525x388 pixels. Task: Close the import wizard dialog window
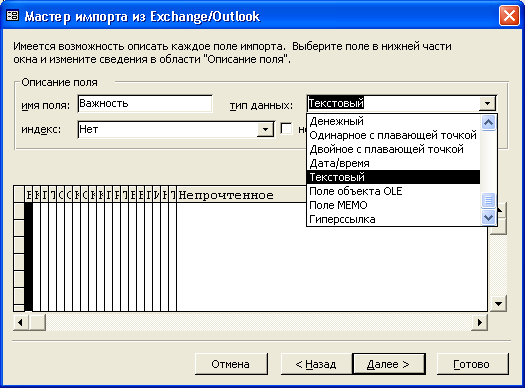point(509,16)
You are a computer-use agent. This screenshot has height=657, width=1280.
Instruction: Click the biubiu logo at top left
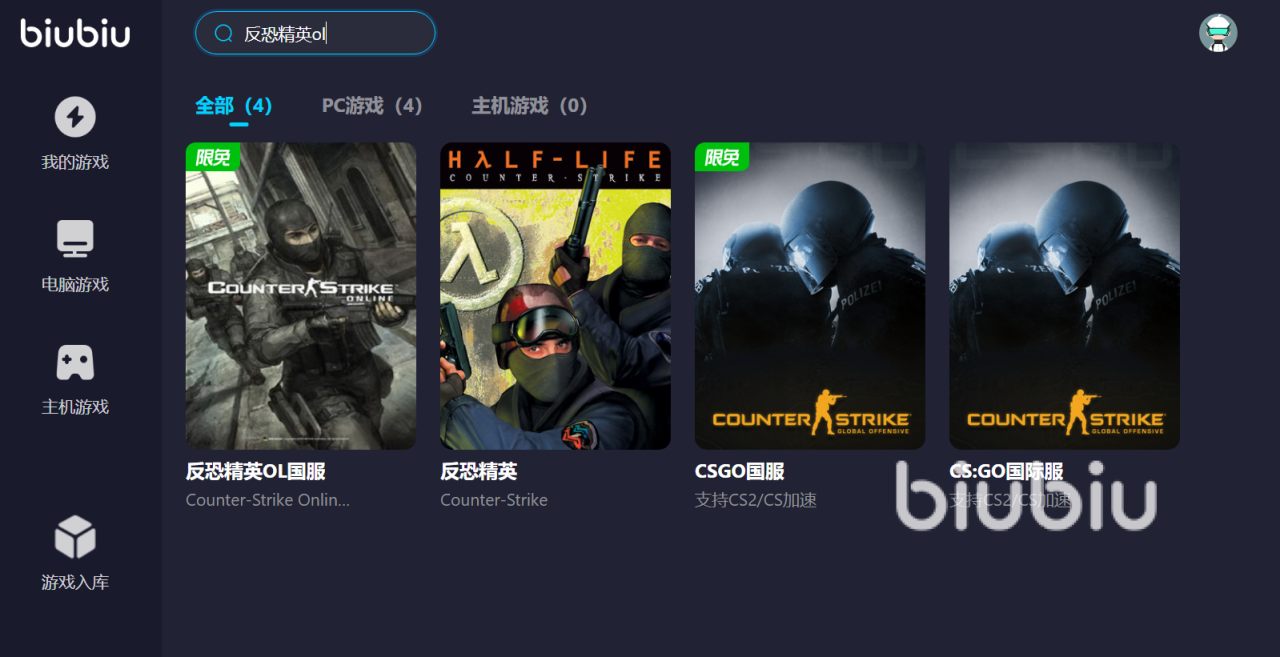(x=75, y=32)
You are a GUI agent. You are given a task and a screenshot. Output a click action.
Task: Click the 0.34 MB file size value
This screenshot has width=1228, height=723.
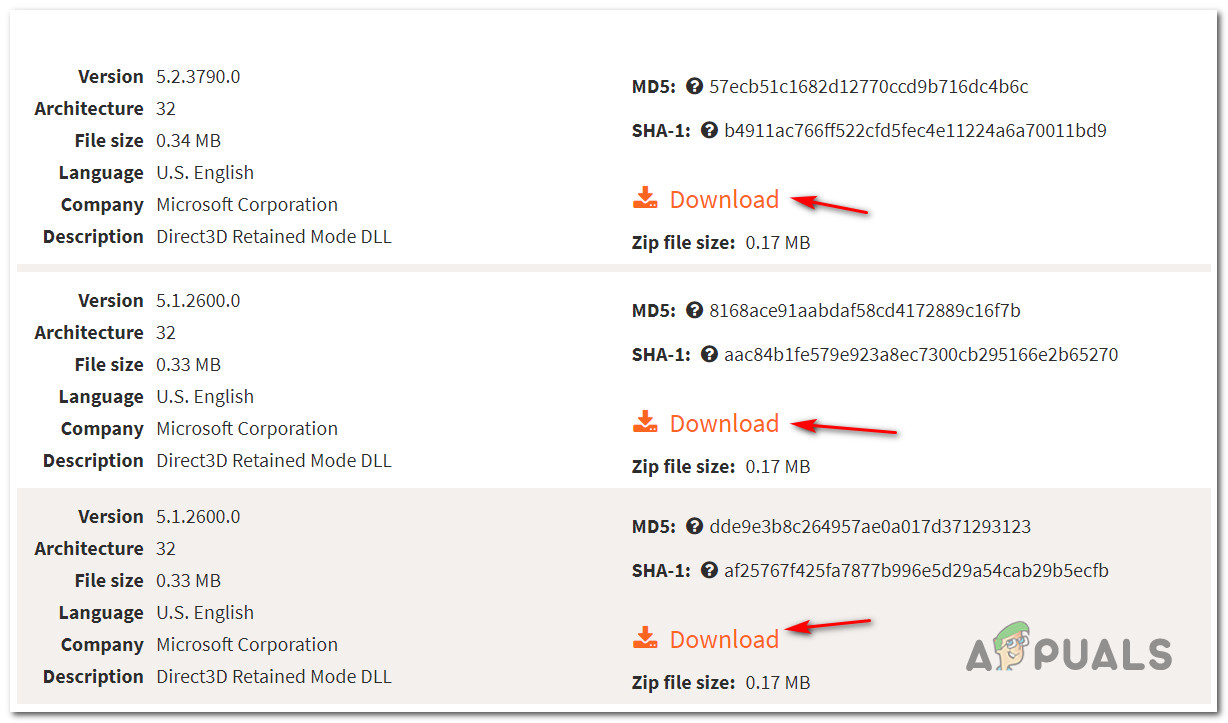click(x=188, y=141)
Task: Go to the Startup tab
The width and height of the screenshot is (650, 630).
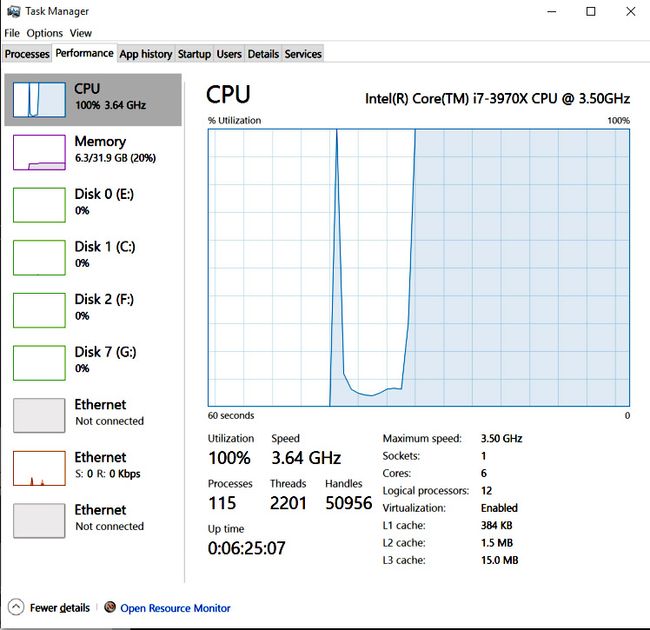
----------
▸ **Exercise instructions**: Search the data and copy each line containing "agent".

▸ **Exercise output**:
You are a computer-use agent. This screenshot has height=657, width=1280.
You are a GUI agent. You are given a task and a screenshot. Output a click action.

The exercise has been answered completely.